With our mobile phone in hand, we’re able to instantly take to Twitter or Facebook without thinking to pour scorn on any company that upsets us and, whereas in the past, we might have just told our partner, we now have the opportunity to tell all our friends (and followers) at the same time as the business itself.

In our minds, a complaint via social media has effectively become a mass email to head office with all of our family and friends Cc’d in.

In the process are we holding ourselves to ‘digital account’?

What is influence?

Forget about how many friends and followers the complaint reaches, or even necessarily trying to understand the impact it has on other people. It’s unlikely they’ll remember your complaint, anymore than you can recall some of the bad experiences you’ve had with a particular retail assistant, bank teller or estate agent in the past.

Instead, start to think about the influence these posts have on you. You’ve now established a digital record of your complaint and you’ve shared it with all your friends.
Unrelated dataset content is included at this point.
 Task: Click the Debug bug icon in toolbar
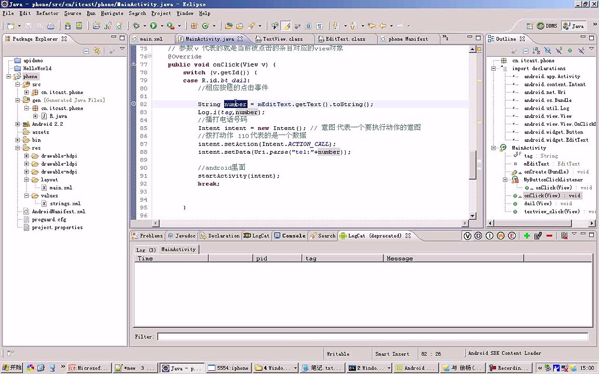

As a result of increasing hyperdocumentation, it’s more likely that you’ll act on it then you would have in the past.

We’re effectively holding ourselves hostage to our own timelines and establishing our future behaviour on what started as the tiniest of whims.  

What does this mean for businesses?

Every employee within a company is representative of the whole and, whereas, in the past it was the accumulation of lots of tiny frustrations or one particularly bad experience that could destroy the relationship with customers, a single relatively minor complaint can now have the same effect.
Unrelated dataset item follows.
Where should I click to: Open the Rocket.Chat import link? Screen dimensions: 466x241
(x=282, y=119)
Because of the explosion of social media, every company that deals with the public has to be even more careful than ever before that its customers are kept happy.

Consumers now feel forced, by virtue of putting words out there, to transform them into deeds. As a result, keeping people satisfied at every stage of the customer journey is arguably more important than ever before; something Rick Wion, director of social media at fast food giant McDonald’s, has already grasped: “We understand the power of making one customer happy.”